A la suite de nombreuses années d’expérimentations et d’observations menées au centre de recherche anthropologique de Knoxville (U.S.A.), Mann et al. (1990) ont proposé dans un article de synthèse, une classification des différents facteurs affectant la vitesse de décomposition d’un corps. Leurs conclusions montrent clairement le rôle fondamental joué par les insectes : qu’il s’agisse d’un effet direct ou d’une conséquence indirecte, sept des onze facteurs mentionnés plus haut, sont liés à la possibilité de colonisation et de développement des insectes sur le corps.

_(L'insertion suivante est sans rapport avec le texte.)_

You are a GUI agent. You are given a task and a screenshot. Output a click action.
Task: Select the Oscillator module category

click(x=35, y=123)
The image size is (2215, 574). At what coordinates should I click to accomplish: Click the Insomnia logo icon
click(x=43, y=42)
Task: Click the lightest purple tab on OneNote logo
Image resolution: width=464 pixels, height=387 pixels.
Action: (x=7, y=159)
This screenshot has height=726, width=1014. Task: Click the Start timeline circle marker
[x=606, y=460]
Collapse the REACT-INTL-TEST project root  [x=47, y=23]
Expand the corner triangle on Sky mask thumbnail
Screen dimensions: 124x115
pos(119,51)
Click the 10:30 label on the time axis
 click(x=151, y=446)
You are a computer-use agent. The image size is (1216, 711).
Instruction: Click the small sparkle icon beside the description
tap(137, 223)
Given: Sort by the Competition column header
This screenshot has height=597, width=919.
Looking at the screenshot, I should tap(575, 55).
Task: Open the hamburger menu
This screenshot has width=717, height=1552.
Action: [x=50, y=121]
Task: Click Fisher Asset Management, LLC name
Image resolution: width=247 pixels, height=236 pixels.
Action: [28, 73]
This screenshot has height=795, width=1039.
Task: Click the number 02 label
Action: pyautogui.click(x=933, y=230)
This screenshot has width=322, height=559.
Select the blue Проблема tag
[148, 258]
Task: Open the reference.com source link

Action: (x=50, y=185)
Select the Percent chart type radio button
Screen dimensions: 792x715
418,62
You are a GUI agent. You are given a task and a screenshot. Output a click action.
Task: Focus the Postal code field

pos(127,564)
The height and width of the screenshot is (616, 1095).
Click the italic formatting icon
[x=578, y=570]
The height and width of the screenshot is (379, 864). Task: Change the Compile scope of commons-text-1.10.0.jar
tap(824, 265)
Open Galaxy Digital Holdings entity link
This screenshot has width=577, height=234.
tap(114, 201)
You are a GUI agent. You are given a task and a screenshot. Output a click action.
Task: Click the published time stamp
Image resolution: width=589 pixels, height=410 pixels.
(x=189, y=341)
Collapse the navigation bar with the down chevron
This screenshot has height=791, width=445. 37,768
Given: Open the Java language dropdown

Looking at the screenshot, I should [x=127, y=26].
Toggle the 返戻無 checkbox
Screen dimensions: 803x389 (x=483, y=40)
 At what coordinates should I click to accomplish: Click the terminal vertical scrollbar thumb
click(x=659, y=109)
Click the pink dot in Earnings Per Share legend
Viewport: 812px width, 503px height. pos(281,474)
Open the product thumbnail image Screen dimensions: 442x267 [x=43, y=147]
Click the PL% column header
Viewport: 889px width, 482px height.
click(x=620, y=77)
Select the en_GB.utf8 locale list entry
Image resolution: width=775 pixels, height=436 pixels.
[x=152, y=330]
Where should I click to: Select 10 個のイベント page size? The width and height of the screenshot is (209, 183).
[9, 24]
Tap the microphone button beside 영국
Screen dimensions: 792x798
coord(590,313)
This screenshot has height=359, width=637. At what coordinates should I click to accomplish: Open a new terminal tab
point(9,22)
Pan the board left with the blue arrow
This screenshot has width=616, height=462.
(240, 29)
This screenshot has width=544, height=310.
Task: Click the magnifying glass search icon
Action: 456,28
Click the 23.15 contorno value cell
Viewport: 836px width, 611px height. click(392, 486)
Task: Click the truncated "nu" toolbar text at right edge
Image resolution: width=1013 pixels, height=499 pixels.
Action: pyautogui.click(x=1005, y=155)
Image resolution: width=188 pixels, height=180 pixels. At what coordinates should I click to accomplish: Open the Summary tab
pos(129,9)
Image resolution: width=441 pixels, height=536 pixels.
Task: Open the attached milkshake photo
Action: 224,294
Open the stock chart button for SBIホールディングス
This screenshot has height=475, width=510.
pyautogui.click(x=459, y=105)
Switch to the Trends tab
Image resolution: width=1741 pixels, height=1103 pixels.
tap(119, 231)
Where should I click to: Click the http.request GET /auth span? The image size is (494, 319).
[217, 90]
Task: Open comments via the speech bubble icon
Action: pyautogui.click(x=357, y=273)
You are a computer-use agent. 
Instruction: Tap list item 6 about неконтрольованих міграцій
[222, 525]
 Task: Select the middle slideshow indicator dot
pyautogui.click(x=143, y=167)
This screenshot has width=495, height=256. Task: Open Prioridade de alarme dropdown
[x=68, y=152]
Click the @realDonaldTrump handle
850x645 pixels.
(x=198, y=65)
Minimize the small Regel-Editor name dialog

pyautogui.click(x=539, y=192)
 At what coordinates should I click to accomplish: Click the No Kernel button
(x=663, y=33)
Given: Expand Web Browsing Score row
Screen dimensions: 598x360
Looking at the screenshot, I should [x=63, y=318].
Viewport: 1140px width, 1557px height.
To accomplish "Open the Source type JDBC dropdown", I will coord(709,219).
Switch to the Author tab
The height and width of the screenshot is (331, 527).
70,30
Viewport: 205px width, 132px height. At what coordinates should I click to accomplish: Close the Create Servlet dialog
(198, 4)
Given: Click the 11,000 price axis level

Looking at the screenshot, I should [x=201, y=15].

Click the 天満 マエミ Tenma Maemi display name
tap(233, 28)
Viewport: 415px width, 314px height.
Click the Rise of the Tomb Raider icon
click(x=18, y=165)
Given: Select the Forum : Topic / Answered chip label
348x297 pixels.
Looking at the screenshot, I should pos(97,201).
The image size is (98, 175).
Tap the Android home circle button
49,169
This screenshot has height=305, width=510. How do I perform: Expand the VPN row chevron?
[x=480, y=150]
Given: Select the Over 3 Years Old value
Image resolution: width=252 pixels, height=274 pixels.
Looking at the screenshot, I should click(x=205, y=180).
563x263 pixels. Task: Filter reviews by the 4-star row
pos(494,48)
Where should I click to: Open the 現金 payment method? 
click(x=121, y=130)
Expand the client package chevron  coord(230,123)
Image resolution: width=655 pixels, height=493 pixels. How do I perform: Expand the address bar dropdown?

Pour vérifier l’hypothèse formulée par Linné (1767), Payne (1965), un écologiste majeur des années soixante, plaça des cadavres de porcs dans un environnement naturel. Au bout de seulement 4 jours, les carcasses avaient perdu 70 % de leur masse corporelle initiale. Payne (1965) réalisa ensuite la même expérience, mais en plaçant un grillage autour des cadavres. En bloquant ainsi l’arrivée des insectes, il observa que la décomposition était nettement ralentie : sans la présence des insectes nécrophages, 45 jours étaient nécessaires pour observer la même perte de masse que précédemment. Ces conclusions ont également été vérifiées sur des corps humains, grâce au centre de recherche anthropologique de Knoxville (également baptisé « ferme des cadavres »), aux USA. Les observations réalisées sur place démontrent le rôle fondamental joué par les espèces nécrophages. Ahmad et al. (2011), qui ont comparé en Malaisie, la faune entomologique qui colonisant des cadavres de singe placés en milieu ouvert et en milieu fermé, ont noté qu’entre 5 et 10 jours post mortem, le taux restant de masse corporelle des cadavres de singe, exposés en milieu ouvert, était d’environ 40%.